If Thomas’ lead holds, she and Price will square off Nov. 6.
The picture in the contested Position 2 Superior Court judge race was a bit clearer Wednesday, with Superior Court Commissioner Christine Schaller holding a commanding lead over her three competitors, with 48.3 percent of the vote. Assistant Attorney General Jim Johnson was in second with 22.3 percent, and Assistant Attorney General Marie Clarke was third, with 17.5 percent. Assistant Attorney General Victor Minjares was fourth, with 11.7 percent.
If Johnson’s lead holds, he and Schaller will be on the November ballot. Johnson and local attorney Vicki Lee Parker have said they will file a petition requesting that Schaller’s name be removed from the ballot because she lives in Pierce County. A state law requires candidates to live in the county in which they wish to serve, but Schaller’s attorney has said that the state constitution has no residency requirement for Superior Court judges.

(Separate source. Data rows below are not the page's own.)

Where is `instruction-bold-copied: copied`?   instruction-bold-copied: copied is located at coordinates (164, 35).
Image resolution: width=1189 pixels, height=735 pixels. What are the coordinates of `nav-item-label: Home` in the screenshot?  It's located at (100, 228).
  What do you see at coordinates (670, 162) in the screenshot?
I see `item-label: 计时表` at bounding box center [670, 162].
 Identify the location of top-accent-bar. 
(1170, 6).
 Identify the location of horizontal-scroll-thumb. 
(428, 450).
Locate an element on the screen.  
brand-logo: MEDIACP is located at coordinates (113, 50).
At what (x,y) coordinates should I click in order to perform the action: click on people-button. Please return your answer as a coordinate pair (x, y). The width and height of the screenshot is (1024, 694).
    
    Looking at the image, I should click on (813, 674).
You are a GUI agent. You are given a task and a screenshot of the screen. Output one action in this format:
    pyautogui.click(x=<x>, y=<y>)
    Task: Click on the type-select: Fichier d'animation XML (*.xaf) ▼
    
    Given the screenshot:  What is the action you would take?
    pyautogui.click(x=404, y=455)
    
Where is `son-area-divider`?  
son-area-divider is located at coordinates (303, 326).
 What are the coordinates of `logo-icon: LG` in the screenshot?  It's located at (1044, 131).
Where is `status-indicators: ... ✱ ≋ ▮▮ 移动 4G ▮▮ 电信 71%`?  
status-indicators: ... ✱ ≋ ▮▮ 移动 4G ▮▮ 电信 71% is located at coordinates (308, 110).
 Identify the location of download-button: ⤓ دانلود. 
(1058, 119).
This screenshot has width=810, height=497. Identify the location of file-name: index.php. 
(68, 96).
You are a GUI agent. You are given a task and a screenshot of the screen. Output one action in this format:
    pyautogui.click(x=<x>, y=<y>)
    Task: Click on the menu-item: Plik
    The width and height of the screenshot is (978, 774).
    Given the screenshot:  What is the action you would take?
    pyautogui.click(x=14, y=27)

Schaller was born in Olympia and has said she moved to Pierce County as a “commuting compromise” with her husband, who works in Seattle. The Prosecuting Attorney’s Office stated that it would not oppose Schaller’s candidacy, and in doing so, cited a 1986 opinion written by its office stating that the state constitution has no residency requirement for Superior Court judges. Schaller said Tuesday night she will fight any petition to remove her name from the ballot.
“I have been confident all along that I am correct on the law, and if I was not, I never would have ran in the first place,” she said.